> **What the task requires**
Extract the records below word for word, from the line containing "The width and" through the end of the records, both ends included, and leave out the pictures.

> **Data supplied**
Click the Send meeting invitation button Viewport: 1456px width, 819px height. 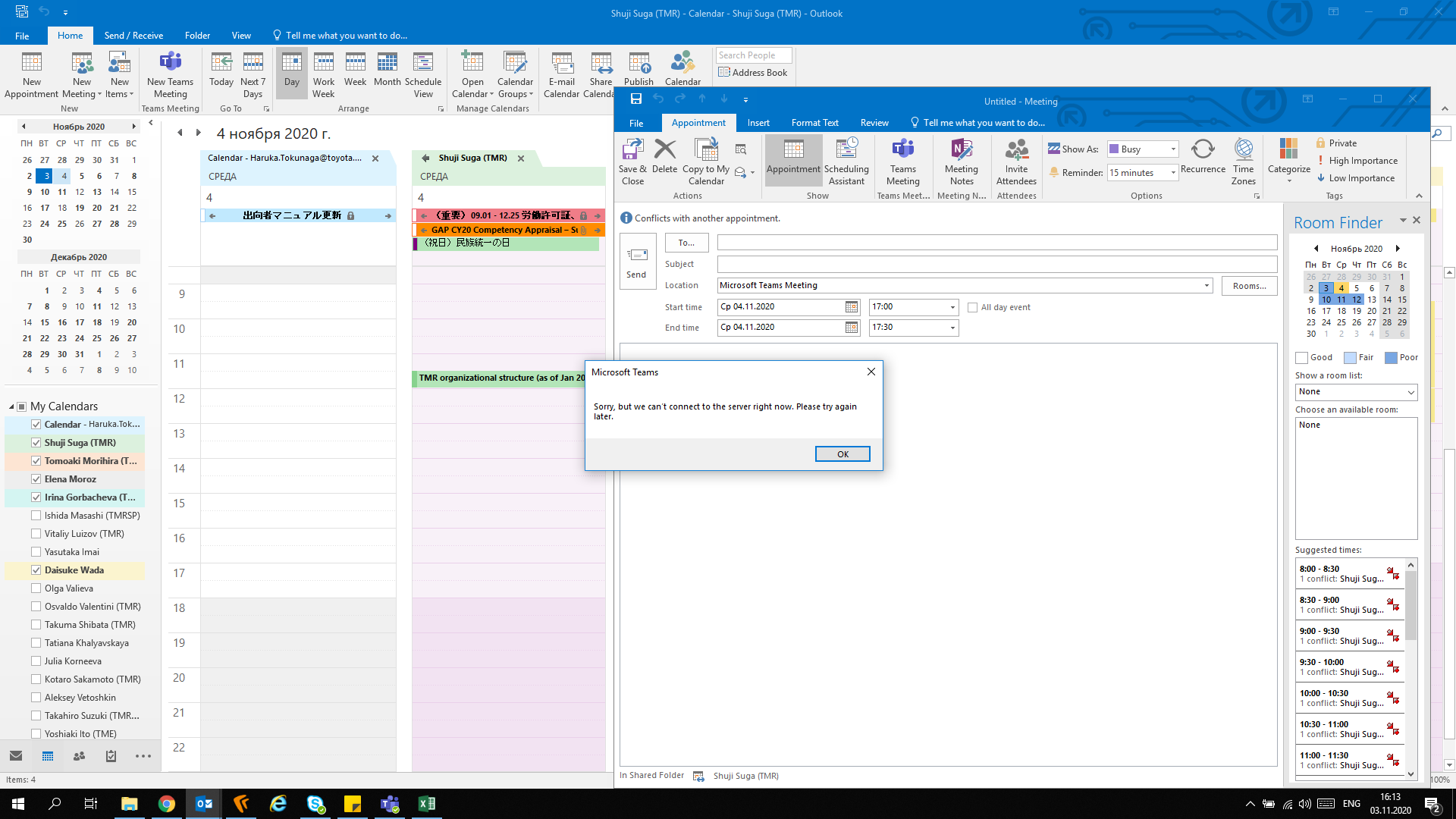637,262
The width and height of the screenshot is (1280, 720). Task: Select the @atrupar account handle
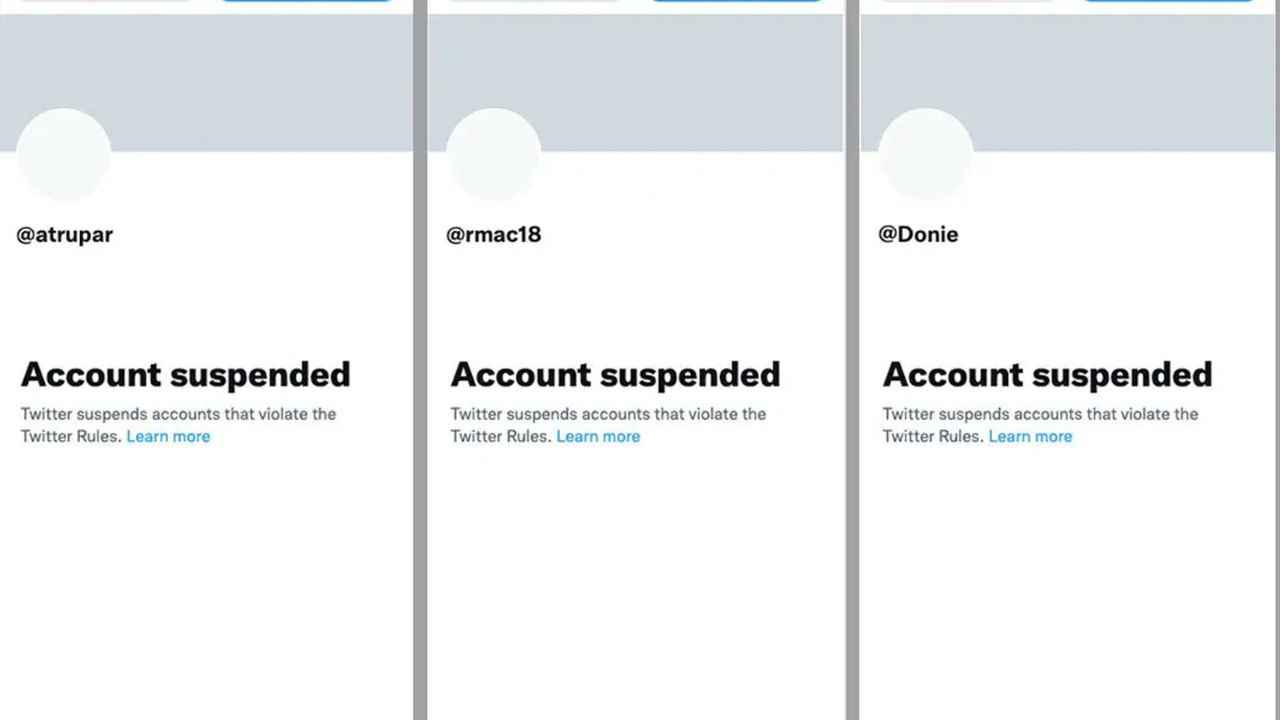65,235
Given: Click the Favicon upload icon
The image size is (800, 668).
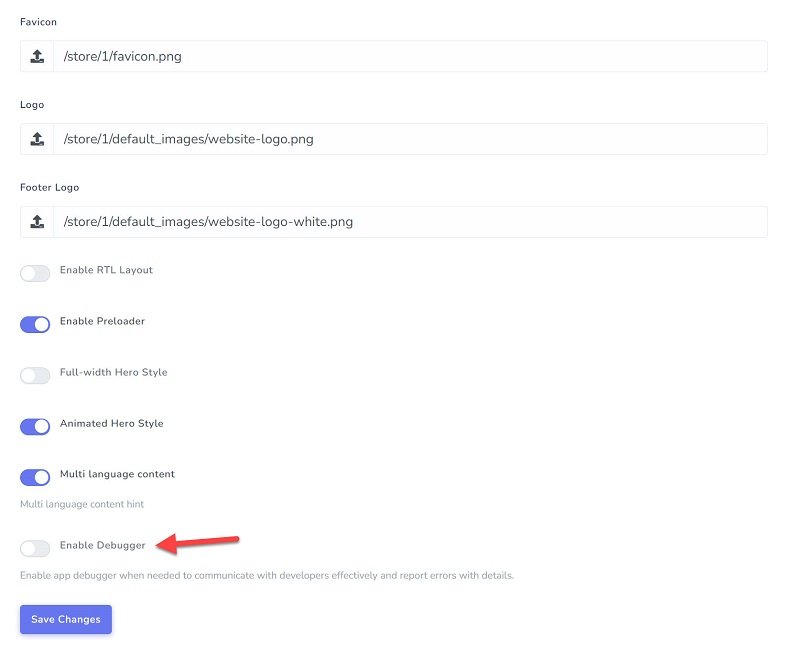Looking at the screenshot, I should [x=37, y=57].
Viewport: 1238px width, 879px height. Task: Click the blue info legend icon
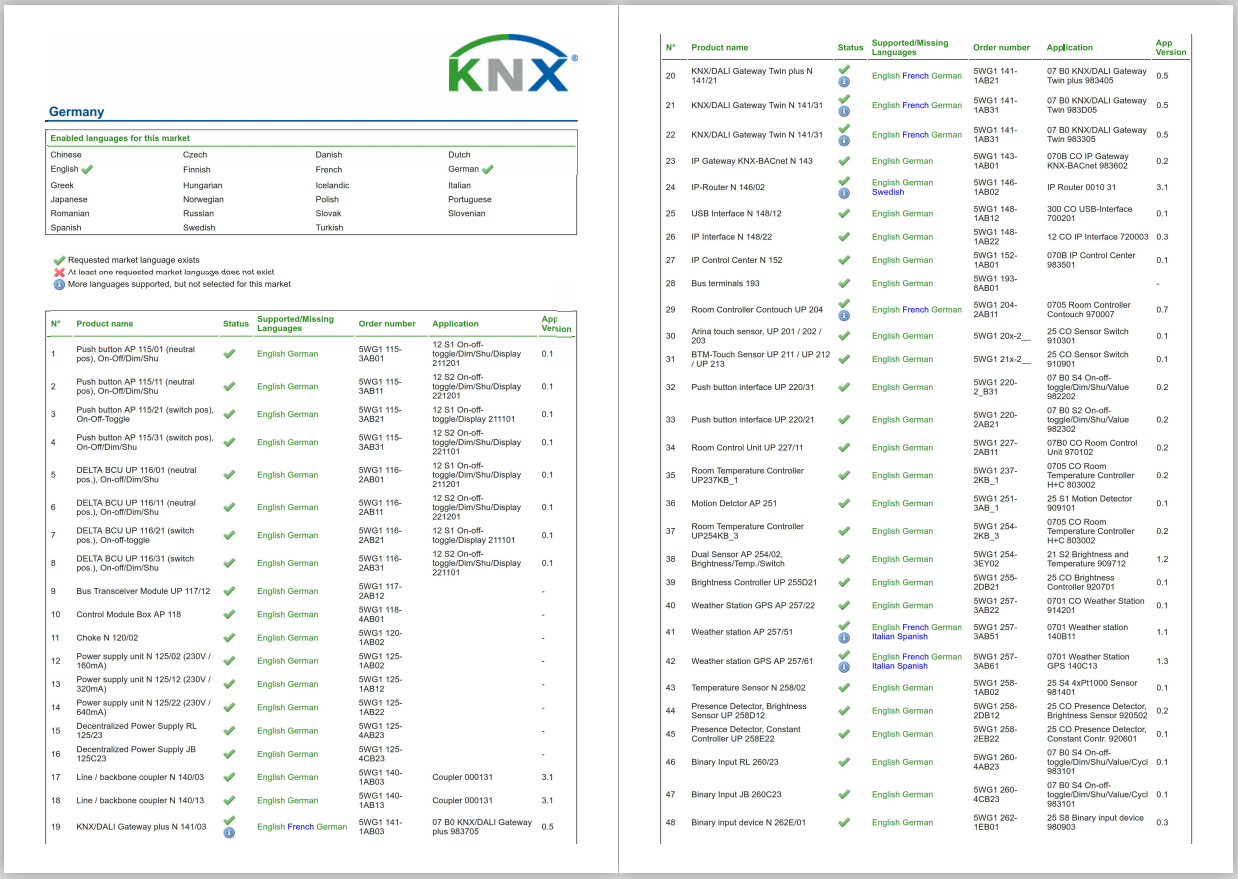pos(59,284)

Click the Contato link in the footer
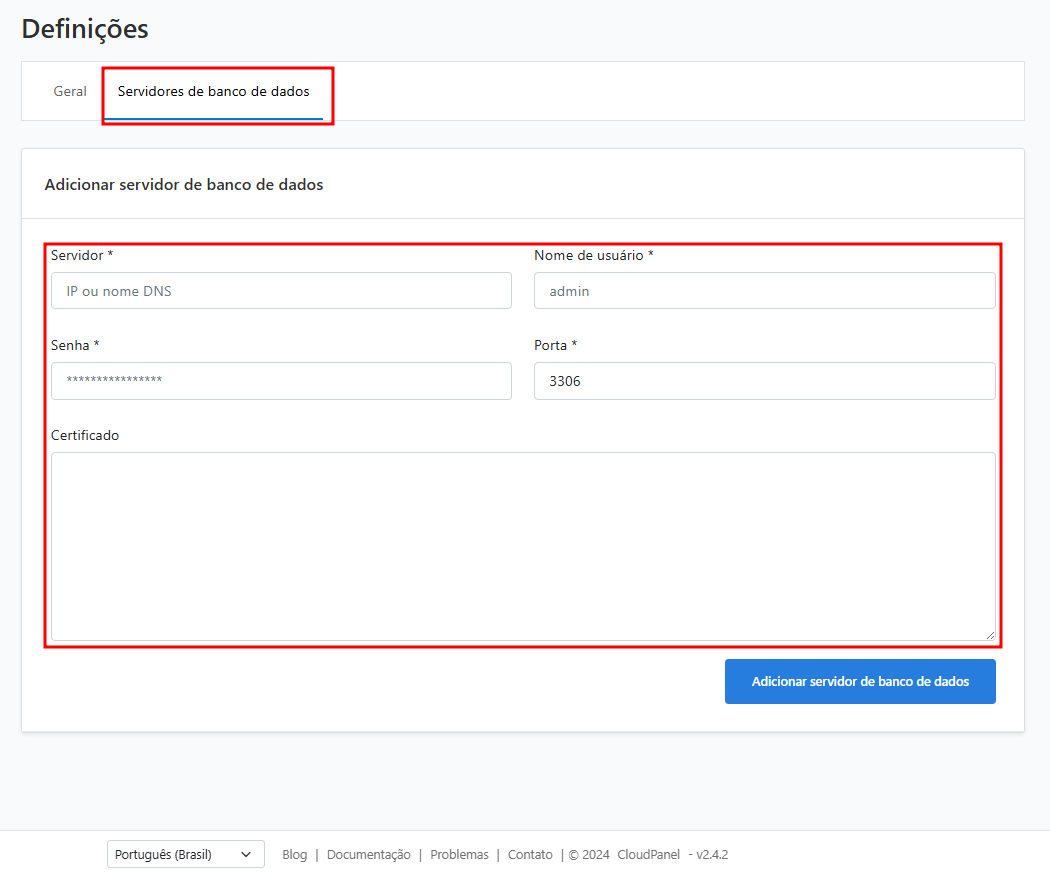[x=530, y=854]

> **Response to the task**
The width and height of the screenshot is (1280, 720). Task: Select the @atrupar account handle
65,235
Given: Click the Favicon upload icon
The image size is (800, 668).
Looking at the screenshot, I should [x=37, y=57].
Viewport: 1238px width, 879px height. Task: Click the blue info legend icon
pos(59,284)

Click the Contato link in the footer
[x=530, y=854]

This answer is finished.